However, no matter how smart and quick-witted a seven-year-old child may be, intellectual development is not the only criterion for assessing his development. There are several more in the arsenal of child psychologists including prime numbers list.

Physical development

At 6–7 years old, children grow intensively – they “stretch” by as much as 10 cm. At the same time, the bones of the skeleton grow rapidly, but the muscle mass lags behind and is still underdeveloped. Important changes occur in almost all body systems – respiratory, cardiovascular, nervous. Here is just one fact: by the age of 7, the weight of the brain increases almost three times! That is why it is so important to provide younger students with proper nutrition and give feasible physical activity. It’s not just about physical exercise: sports games and outdoor activities will also bring considerable benefits. Thanks to regular exercises, the child will strengthen muscles, including respiratory ones, blood circulation will increase, all organs and tissues will be saturated with oxygen and receive enough nutrients. The musculoskeletal system will actively develop – doing any sport contributes to the formation of the correct posture.

Logic development

The main thinking of a seven-year-old is visual-figurative, that is, to study the surrounding objects, the child does not need to actively interact with them (visual-effective thinking). Before entering school, a child can already think using a system of images, that is, pictures depicting an object in action are enough for him to understand something about him. This type of thinking is clearly manifested in the child’s ability to draw: when depicting an object, for example, a house, the child relies on his own ideas about it, on those of its characteristic features (roof, door, chimney) that are imprinted in memory. The resulting image what is common core math is just an image that has developed in the baby at a given time.

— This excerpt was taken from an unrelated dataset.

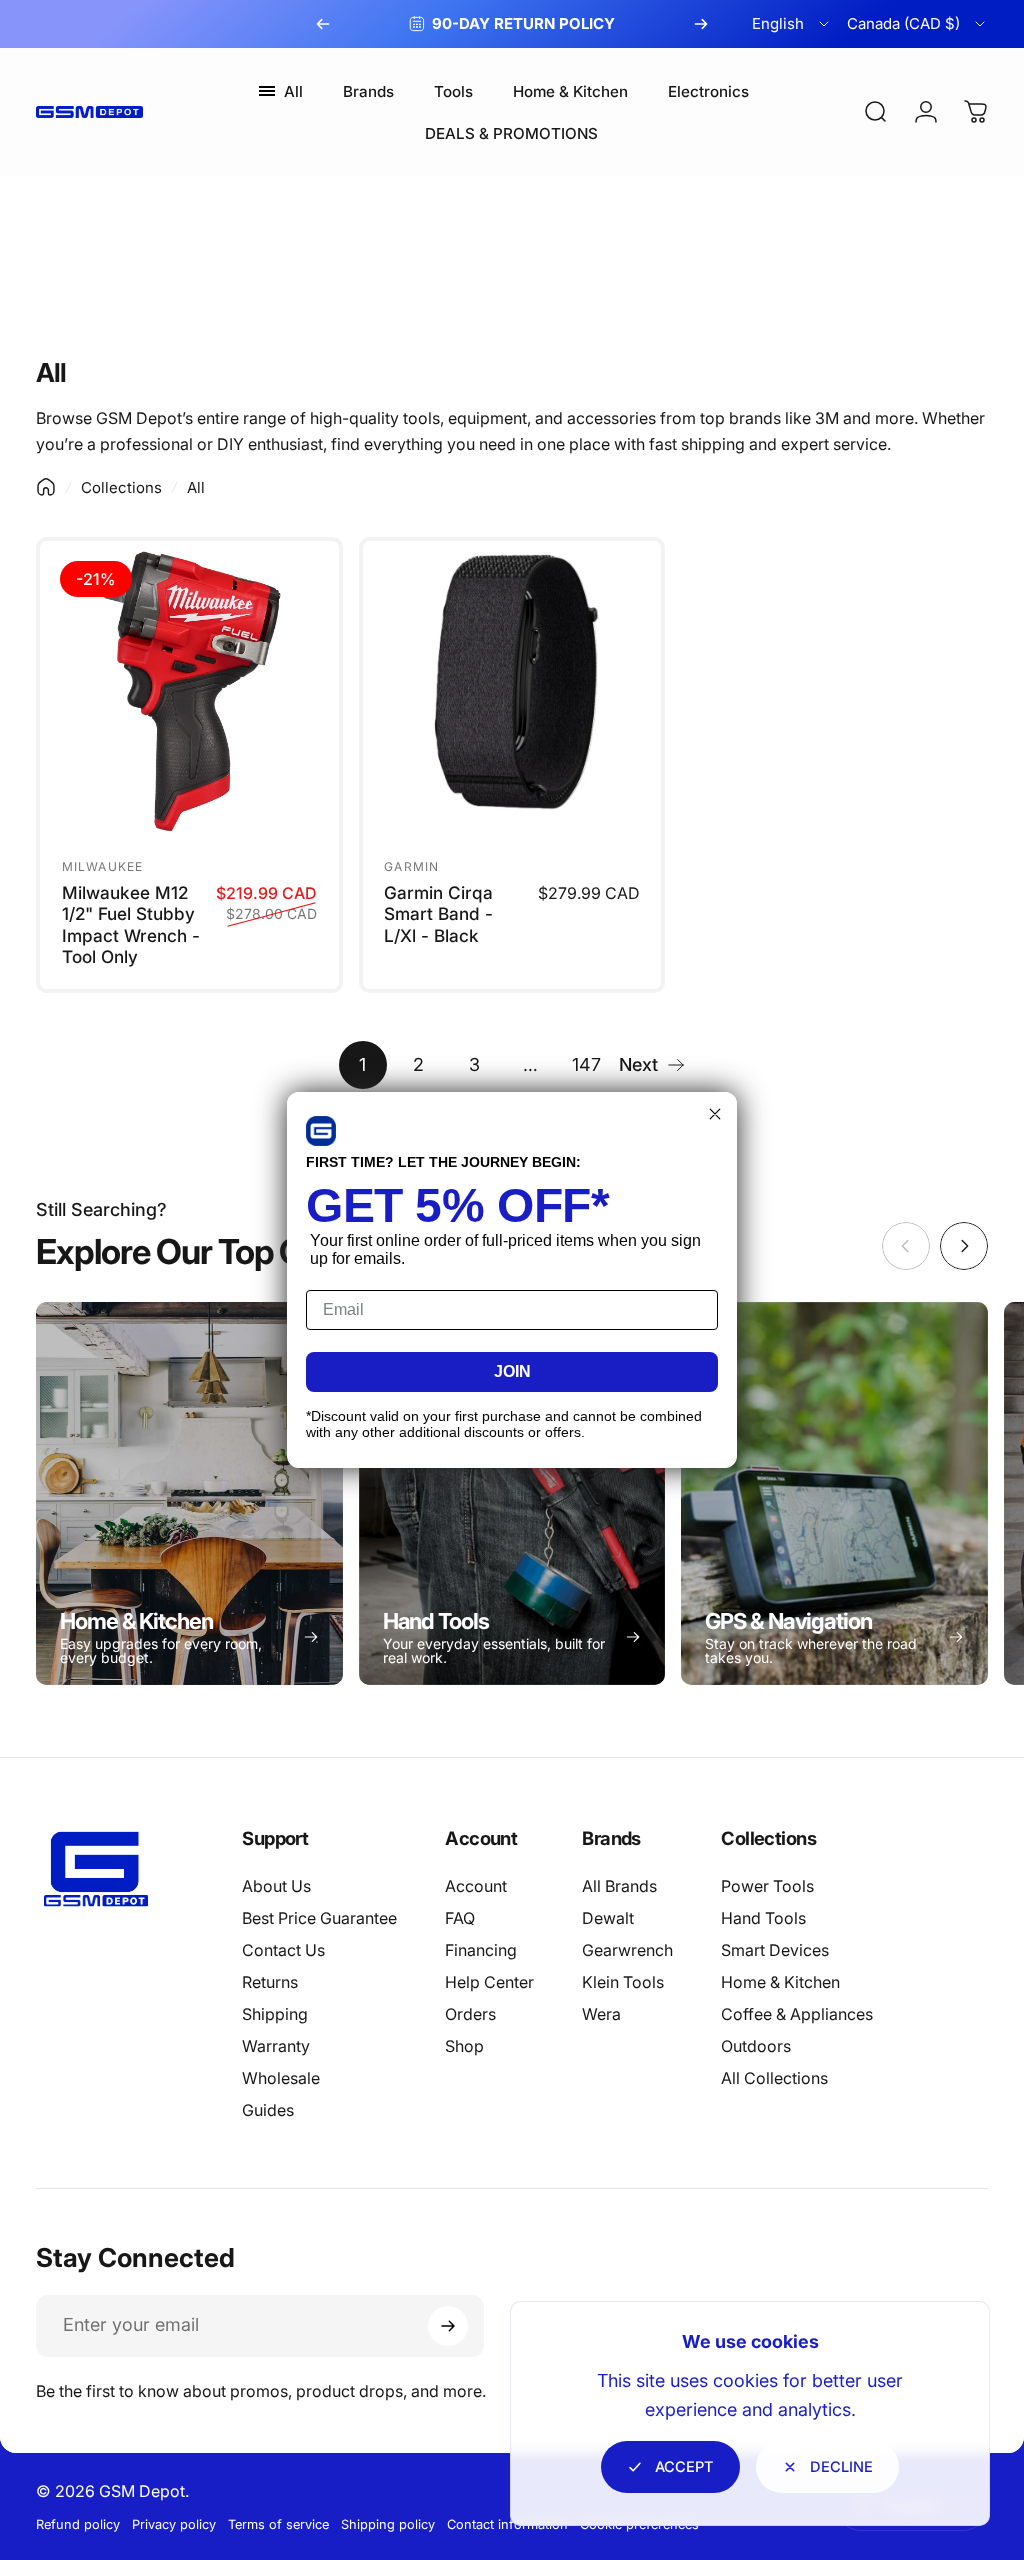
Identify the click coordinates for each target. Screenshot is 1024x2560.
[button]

Approximately at the age of 5–7 years, and especially actively with entering school, the child begins to form two new types of thinking for him: verbal-logical and abstract. During conversations with parents and schoolwork, the child learns not only to report facts, but also to subject them to detailed analysis. For example, from the judgment that his feet got wet, he can conclude that there is a possibility of getting sick.

For successful schooling, it is recommended to develop different forms of thinking in the child, resorting to games and exciting tasks.

mental development
With the loss of childish spontaneity and contractions grammar, which occurs between the ages of 6 and 8, the child begins to reflect for the first time – thinking develops so much that he can finally see himself from the outside. “At the age of seven, their own worldview begins to form: the child evaluates himself, compares with others, and most importantly, he is very attentive to the opinions of significant adults,” says child psychologist Alexandra Nikolaevna Rostopchina. “Social relations are already becoming more stable, the child is not ready to play with anyone: preferences and friendships are being formed.”